Time to post my first report from Nebraska’s spring turkey “woods”.  My kids and I have been spending time with the birds for several weeks now, we started scouting before shotgun season opened.  We have been relatively casual about our hunting so far, going when we have time and hunting at a leisurely pace.  Nebraska’s spring turkey season lasts for several weeks and we are in no hurry right now.  There will be trips and days when we get a little more serious about it, but we will enjoy every minute no matter when it is or how hard we hunt.

One area we have been hunting has had at least a couple of pairs of mature Toms running together.  I am betting those are brothers from the same brood; one bird of each pair tends to be dominant while the other is his “wing man” (get it?  “wing man”?  they are turkeys, Ha.  Sorry, back to the story now).  Knowing that has tailored our hunting strategies so far, scouting is THE most important part of the hunt!  When Emily, Daniel and I have had time to hunt together we have been doing that so far, mostly in the evenings.  We have all stayed together because we are betting that if we get one of those dominant Toms to come to the calling, his “wing man” will follow.  We are planning to double-up, when that happens.

It did late last week.

You all know that the wind has blown a bit around these parts in the past few weeks.  We had a rare sunny, calm, sacred evening last week and the kids and I were able to hunt.  We quietly slipped into a high percentage area, one in which we knew the birds frequented, got in there without spooking any turkeys.  We threw out our decoys, settled up against trees and I did a little calling.  It was not long until we spotted a hen feeding through the trees about a hundred yards away.

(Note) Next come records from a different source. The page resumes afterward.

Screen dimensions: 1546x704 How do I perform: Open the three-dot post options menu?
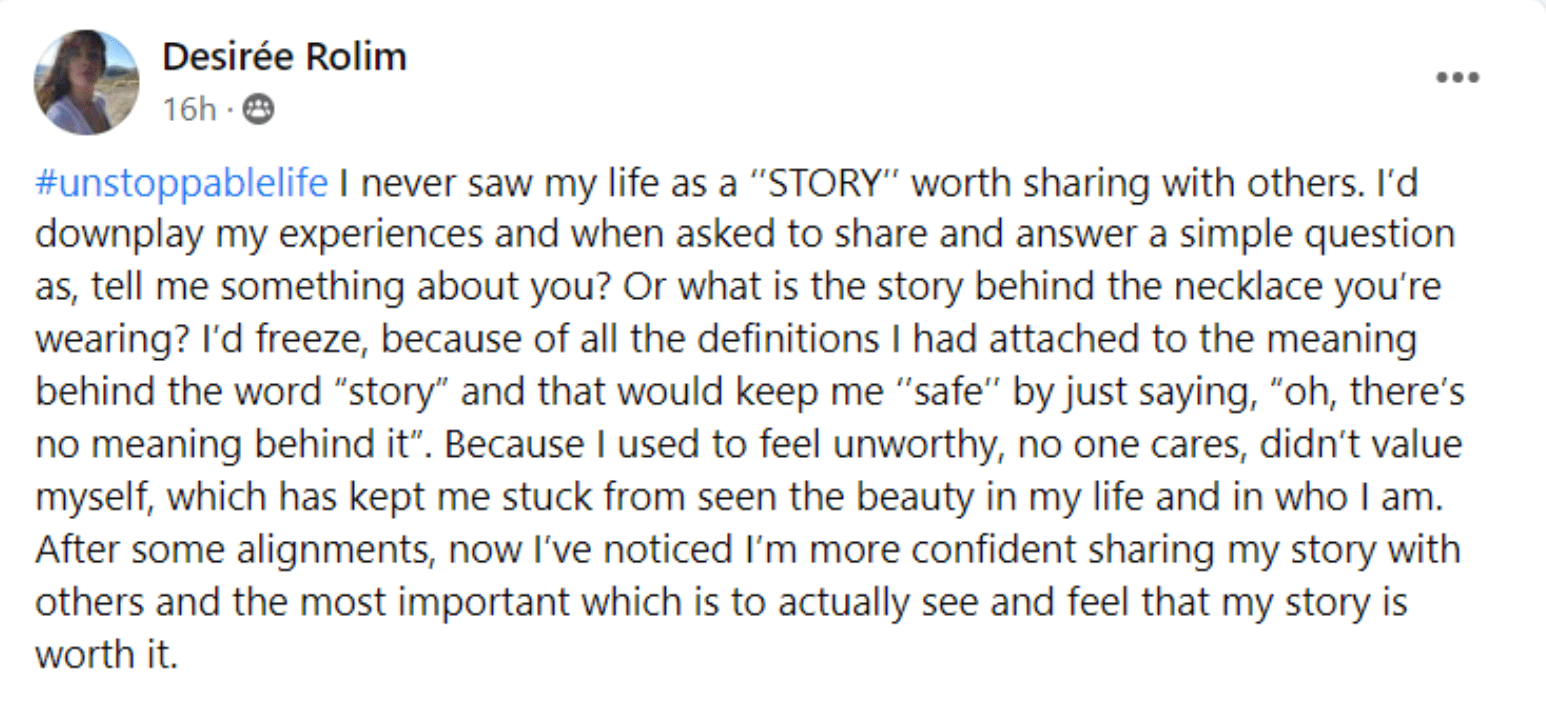pos(1457,79)
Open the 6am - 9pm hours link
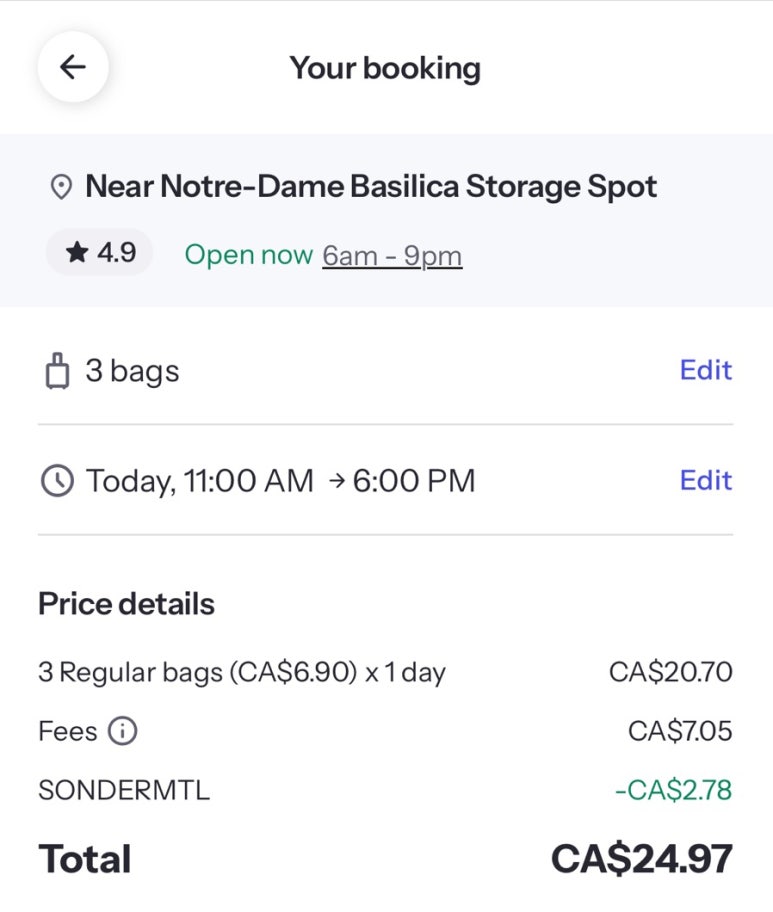Viewport: 773px width, 912px height. coord(393,255)
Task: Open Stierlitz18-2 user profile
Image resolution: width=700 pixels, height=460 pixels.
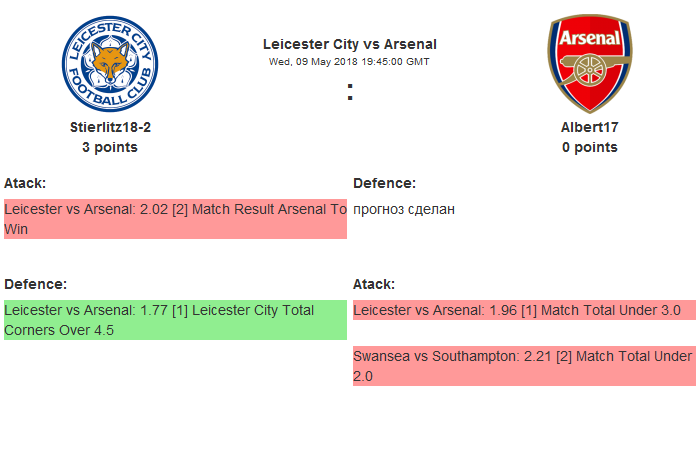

A little more calling and a Tom gobbled.  I cannot tell you how I love that sound!

A few minutes more and my daughter spotted turkeys off to her right.  She thought they were a couple of Jakes, immature, 1-year old toms, but her brother quickly hissed that they were both big, mature Toms.

“Here we go!!!!!!”

This spring I blew a bunch of gift cards and purchased an expensive, very realistic, Jake decoy.  The idea is Toms will come to that decoy to show it who is boss.  It took us all of about 15 minutes of hunting on the day of the shotgun opener to have two Jakes standing beside our Jake decoy doing that very thing.  So, I figured those two big Toms coming toward us would make a bee-line right for the Jake decoy sitting about 10 yards in front of the end Emily’s shotgun.

They did not do that.  Oh, they came to the decoys alright, they got within 40 yards and then started doing a little strutting.  Then they sauntered, strutted around the edge of our “spread”, eventually working under a fence and standing, strutting, in the corner of a field right in front of us.

I whispered to Emily to get on ’em, get on the one that was strutting.  “They’re too far she whispered”.  Well, we were sitting 10 yards from a little trickle of a creek, there was a fence another 10 yards from that, and those two big Toms were standing just beyond the fence–plenty close enough, under 30 yards.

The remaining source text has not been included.